TO DO: Replace "promo" with "promotional" in the entries between the lines holding "Task: Open the 币 currency tab" and "point(102,541)", inclusive, and write out only those lines with nothing else altered.

PROVIDED RECORDS:
-- Begin --

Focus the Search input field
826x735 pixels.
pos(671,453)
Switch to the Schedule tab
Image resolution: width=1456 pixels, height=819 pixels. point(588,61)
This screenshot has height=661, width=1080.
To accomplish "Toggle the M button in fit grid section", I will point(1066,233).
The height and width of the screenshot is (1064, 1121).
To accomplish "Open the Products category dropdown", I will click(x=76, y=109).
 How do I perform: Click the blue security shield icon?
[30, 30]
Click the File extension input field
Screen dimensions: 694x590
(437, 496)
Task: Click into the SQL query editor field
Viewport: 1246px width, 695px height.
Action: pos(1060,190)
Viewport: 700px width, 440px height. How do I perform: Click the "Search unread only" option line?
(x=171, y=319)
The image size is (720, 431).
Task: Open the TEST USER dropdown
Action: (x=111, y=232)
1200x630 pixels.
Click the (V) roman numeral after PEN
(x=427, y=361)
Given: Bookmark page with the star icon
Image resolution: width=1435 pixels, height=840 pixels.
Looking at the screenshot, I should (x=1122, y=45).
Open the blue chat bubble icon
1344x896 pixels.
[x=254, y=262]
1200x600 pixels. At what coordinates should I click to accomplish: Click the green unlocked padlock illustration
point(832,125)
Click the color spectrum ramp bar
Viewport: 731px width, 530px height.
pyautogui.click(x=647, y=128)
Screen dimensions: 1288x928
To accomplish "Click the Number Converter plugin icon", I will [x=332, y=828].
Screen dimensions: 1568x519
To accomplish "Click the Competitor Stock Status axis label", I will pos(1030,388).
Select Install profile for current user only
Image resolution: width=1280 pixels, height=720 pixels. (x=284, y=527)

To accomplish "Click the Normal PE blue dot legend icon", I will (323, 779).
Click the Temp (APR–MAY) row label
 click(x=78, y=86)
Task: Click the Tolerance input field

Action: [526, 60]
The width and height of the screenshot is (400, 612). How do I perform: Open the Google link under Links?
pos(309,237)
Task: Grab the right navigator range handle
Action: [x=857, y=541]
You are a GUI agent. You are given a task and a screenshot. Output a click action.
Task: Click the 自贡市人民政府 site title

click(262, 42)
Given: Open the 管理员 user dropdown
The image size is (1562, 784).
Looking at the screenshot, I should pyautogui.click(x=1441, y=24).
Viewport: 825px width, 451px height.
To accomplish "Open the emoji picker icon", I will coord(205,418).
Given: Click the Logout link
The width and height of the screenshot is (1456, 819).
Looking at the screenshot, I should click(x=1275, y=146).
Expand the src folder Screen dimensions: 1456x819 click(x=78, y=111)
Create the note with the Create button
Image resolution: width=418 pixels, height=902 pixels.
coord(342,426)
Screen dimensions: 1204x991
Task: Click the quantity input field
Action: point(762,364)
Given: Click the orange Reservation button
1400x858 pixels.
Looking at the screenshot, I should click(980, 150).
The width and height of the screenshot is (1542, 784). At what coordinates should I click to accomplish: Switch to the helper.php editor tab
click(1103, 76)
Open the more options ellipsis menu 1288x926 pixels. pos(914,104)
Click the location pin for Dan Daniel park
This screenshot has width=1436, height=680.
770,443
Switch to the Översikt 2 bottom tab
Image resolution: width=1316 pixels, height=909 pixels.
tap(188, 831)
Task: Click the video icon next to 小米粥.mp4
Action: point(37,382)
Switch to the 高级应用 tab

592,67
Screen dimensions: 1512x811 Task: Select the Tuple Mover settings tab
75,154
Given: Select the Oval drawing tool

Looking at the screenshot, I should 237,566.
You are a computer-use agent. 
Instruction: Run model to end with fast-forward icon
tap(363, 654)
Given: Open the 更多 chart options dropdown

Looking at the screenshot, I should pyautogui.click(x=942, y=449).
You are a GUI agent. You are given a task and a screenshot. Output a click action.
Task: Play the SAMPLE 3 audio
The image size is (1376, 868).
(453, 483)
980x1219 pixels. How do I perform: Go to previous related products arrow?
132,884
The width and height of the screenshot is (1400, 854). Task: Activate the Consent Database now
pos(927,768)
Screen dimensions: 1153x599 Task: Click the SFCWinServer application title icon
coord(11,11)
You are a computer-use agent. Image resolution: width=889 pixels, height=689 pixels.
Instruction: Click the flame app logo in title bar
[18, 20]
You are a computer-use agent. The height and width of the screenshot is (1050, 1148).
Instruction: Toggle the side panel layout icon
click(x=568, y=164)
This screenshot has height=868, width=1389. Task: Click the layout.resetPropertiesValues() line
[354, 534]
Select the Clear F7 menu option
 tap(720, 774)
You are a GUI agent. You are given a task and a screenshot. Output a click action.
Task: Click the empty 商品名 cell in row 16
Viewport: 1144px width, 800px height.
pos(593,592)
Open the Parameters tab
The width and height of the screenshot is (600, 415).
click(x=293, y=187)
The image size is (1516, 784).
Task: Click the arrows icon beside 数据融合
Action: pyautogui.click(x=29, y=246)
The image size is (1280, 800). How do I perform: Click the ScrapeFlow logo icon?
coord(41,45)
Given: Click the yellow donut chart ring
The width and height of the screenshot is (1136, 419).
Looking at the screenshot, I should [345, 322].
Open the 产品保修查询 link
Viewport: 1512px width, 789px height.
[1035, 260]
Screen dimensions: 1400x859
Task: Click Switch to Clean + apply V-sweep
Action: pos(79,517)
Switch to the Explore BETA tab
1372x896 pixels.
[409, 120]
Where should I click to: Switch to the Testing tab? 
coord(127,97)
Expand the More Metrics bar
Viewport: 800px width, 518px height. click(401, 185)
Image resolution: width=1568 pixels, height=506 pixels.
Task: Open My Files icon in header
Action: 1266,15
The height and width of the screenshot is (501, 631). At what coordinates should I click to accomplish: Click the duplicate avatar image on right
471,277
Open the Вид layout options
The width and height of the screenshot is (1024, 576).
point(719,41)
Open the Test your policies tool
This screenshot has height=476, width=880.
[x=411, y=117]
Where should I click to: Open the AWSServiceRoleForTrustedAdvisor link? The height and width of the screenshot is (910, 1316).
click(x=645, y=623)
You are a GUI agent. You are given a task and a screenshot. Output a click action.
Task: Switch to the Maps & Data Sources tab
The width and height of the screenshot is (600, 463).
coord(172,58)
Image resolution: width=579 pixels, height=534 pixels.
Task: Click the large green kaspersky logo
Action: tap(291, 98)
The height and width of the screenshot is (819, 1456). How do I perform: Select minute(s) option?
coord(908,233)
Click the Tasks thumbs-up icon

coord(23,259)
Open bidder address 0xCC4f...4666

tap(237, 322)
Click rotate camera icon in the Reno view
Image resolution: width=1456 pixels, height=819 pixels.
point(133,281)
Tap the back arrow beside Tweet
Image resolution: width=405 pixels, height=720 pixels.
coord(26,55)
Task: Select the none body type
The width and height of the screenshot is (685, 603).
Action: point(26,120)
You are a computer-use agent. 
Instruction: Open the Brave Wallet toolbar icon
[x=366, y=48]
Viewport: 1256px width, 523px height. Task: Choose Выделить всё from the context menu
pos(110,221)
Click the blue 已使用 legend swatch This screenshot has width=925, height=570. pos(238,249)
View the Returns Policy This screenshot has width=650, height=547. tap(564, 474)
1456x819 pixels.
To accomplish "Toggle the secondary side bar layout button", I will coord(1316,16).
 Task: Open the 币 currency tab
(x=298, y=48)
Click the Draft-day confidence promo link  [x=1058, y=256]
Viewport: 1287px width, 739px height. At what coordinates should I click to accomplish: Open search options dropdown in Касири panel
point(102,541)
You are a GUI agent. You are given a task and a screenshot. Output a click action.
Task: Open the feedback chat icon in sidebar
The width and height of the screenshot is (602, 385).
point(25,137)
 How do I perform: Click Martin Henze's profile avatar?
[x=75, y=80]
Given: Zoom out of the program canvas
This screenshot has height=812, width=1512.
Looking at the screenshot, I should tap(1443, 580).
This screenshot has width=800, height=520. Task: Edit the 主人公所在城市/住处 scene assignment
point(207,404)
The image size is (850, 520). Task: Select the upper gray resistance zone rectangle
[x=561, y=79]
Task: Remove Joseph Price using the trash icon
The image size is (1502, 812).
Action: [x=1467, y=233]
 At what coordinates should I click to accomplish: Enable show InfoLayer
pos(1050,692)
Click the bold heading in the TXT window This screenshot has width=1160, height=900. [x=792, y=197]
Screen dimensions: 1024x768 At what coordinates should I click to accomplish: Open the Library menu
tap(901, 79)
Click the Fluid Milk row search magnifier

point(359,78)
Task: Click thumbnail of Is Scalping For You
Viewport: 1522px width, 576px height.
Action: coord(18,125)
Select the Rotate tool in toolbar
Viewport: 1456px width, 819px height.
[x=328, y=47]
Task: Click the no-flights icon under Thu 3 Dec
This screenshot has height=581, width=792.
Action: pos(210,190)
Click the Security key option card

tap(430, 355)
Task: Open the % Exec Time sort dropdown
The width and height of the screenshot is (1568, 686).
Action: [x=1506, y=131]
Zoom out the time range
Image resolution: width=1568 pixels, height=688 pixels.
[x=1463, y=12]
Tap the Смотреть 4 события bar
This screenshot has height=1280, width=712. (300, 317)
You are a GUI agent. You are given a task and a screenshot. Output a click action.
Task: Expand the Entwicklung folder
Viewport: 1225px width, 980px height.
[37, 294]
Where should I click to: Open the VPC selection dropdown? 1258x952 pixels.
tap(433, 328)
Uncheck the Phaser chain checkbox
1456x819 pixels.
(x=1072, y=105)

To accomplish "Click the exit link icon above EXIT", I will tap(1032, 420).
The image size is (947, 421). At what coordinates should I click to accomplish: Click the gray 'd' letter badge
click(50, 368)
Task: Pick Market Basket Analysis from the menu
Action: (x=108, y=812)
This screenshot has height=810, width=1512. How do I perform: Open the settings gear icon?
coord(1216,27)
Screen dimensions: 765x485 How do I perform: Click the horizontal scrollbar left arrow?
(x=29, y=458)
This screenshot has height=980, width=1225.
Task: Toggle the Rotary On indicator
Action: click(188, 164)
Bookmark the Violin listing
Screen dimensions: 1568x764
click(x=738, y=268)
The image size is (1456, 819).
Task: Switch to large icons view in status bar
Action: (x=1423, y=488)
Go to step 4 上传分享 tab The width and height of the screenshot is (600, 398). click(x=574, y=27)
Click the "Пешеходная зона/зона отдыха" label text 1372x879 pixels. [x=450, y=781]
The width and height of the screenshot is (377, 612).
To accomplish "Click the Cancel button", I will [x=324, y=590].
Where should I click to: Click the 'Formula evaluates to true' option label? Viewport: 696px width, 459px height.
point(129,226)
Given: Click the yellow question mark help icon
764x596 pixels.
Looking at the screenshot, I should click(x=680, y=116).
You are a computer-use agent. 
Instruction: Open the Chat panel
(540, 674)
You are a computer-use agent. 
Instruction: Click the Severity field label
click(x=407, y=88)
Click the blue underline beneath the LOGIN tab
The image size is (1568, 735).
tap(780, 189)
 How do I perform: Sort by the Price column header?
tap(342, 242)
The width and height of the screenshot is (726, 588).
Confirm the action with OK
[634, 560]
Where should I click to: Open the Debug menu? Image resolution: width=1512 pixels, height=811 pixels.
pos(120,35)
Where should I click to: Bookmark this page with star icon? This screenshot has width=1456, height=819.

-- End --

FINISHED ANSWER:
 Task: Open the 币 currency tab
(x=298, y=48)
Click the Draft-day confidence promotional link  [x=1058, y=256]
Viewport: 1287px width, 739px height. At what coordinates should I click to accomplish: Open search options dropdown in Касири panel
point(102,541)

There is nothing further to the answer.